**Selected excerpt**
In many cases, the parties will quickly (or at least eventually) learn to get along in a business-like relationship.  While the emotion and romance are long since gone, the parties should learn to work together at the business of raising their children.  Even in a business-like relationship, in which both parties are seeking to receive a personal advantage, parties can learn that it is mutually advantageous to compromise and to acquiesce to the other parent’s requests, so that at other times the other parent will compromise and acquiesce to future requests needed. 

 

It is important in developing a business-like relationship that the compromise work both ways, and the acquiescence work both ways.  If one parent is constantly a taker, and the other parent constantly acquiescing, this will cause resentment and will eventually result in a breakdown of communications and an unwillingness of one or both parents to compromise. 

 

A good divorce attorney should be able to discuss with you and share with you ways to work on communications, ways to set appropriate boundaries so that you are not taken advantage of, and other methods for “training” your ex-spouse or your soon-to-be-ex-spouse to understand that compromise works both ways.

**Extracted data**
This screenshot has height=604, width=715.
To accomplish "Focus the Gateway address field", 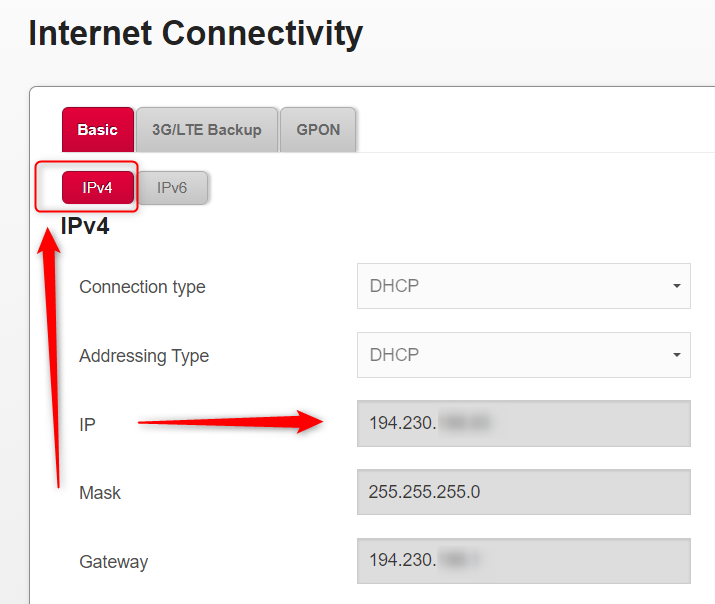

---

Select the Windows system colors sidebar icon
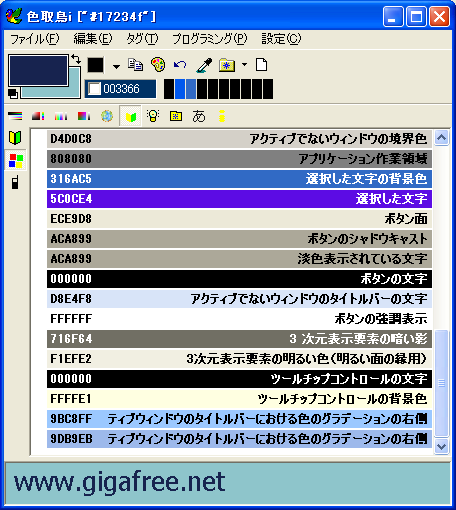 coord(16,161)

**Actions to take**
• A. Decide whether each statement agrees with the co-parenting text, answering yes or no and quoting the words that decide it: (i) the emotion and romance between the parties are long since gone; (ii) one parent constantly taking while the other constantly acquiesces strengthens communication; (iii) a good divorce attorney should be able to discuss ways to set appropriate boundaries.
• B. Copy the co-parenting text from "It is important" to "parents to compromise.".
Use only the co-parenting text to respond, not the listing.

**Solutions**
• A.
(i) Yes: "While the emotion and romance are long since gone"
(ii) No: "will eventually result in a breakdown of communications"
(iii) Yes: "ways to set appropriate boundaries so that you are not taken advantage of"

• B.
It is important in developing a business-like relationship that the compromise work both ways, and the acquiescence work both ways.  If one parent is constantly a taker, and the other parent constantly acquiescing, this will cause resentment and will eventually result in a breakdown of communications and an unwillingness of one or both parents to compromise.